Where does China’s financial risk lie?

23 Nov 2016

You can fool all the people some of the time, and some of the people all the time, but you cannot fool all the people all the time – Abraham Lincoln


  • The focus on China’s rising debt level and worsening asset quality is exaggerating the fear about a banking crisis. China’s financial risk is still localised in nature because the current system distorts rational domestic creditor’s behaviour and, ironically, reduces systemic risk.
  • We cannot ignore the risk of local financial accidents which could turn viral if not tackled properly when the system changes over time. The local risk stems from the rapid expansion of small and regional banks that rely on wholesale funding and abuse financial innovation for regulatory arbitrage.
  • However, comparison of China’s situation with the US pre-subprime-crisis conditions is inappropriate because of the differences in funding structures and creditor behaviour. In China, no one can easily pull the plug on the banking system and send it into a tailspin yet.

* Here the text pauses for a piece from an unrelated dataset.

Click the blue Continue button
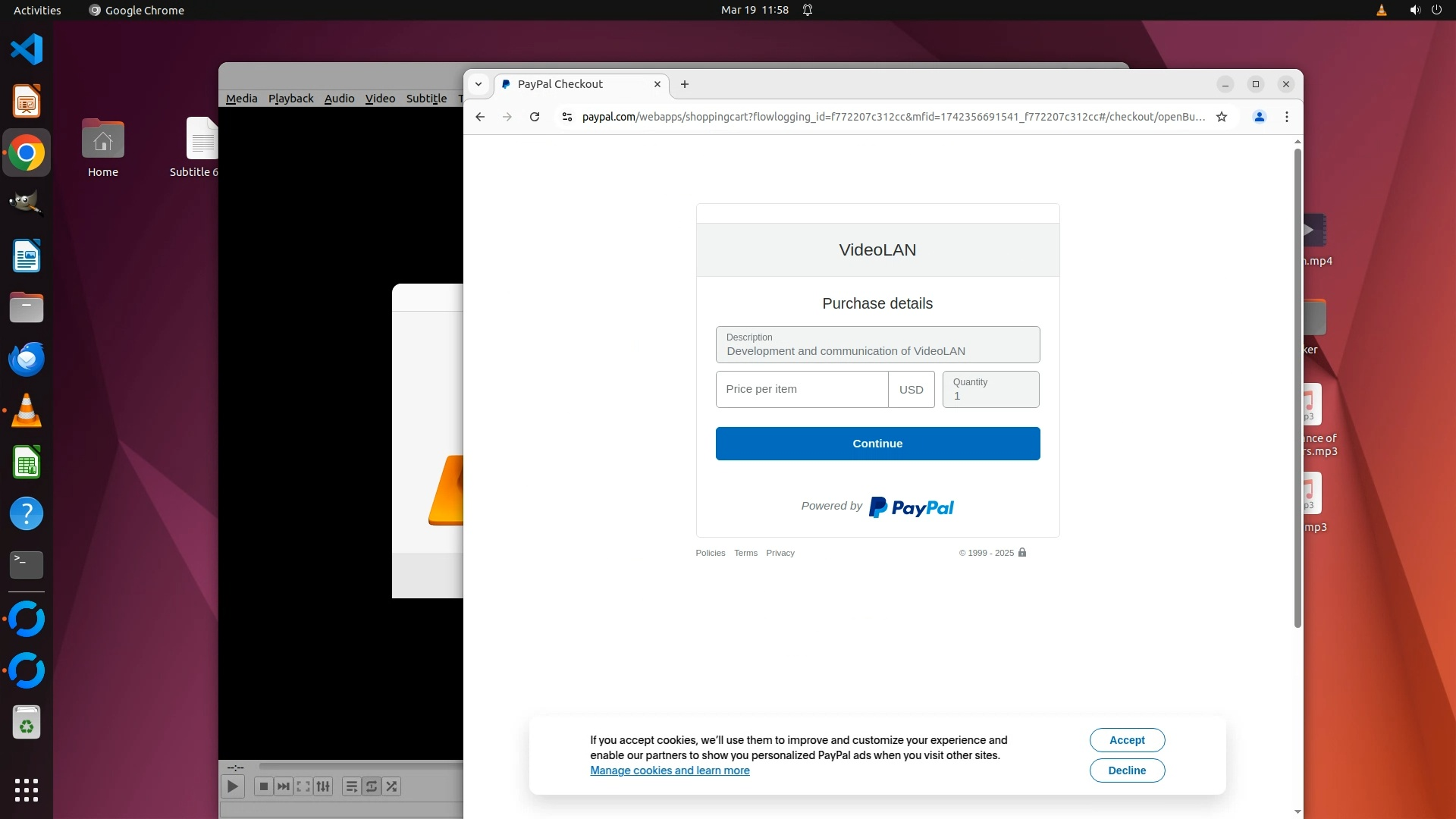pos(877,444)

That China’s banking system has a non-performing loan (NPL) problem is nothing new. The predictions of a Chinese banking crisis have been proven wrong for more than three decades because pessimists treat China as an open-market driven system with a liberalised capital market and an open capital account, which is clearly not the case. This is not to deny China’s financial risk. But the concerns should lie somewhere else in the system rather than in a systemic blow-up.

A systemic financial “bomb” that won’t detonate

Despite its high debt level, China’s financial risk is still localised in nature rather than systemic3, though this will change as China continues to liberalise its financial sector and capital account. However, as long as the current system set-up remains, or changes very slowly, an increase in bad assets per se is probably not enough to trigger a financial crisis. This is because the government still owns the major banks which are funded by stable retail deposits. Its implicit guarantee policy is the linchpin that holds the system together by, ironically, distorting creditors’ behaviour.

If China were an open and mature market and given its NPL problem, the creditors would lose faith in the debtors and cut funding, leading to a systemic collapse in the form of a debt-currency crisis. However, the majority of the creditors in China are the households, who are ultimately backed by the government’s implicit guarantee policy.

So long as there is no loss of public confidence, the creditors in China will not cut off funding to the banking system which, in turn, will not cut off funding to the corporate sector. This “irrational” behaviour suggests that no one could pull plug on China’s financial system easily, so there would not be a financial crisis or capital flight or a collapse in the renminbi exchange rate. Meanwhile, China’s closed capital account helps lock up domestic liquidity and keep the banking system whole.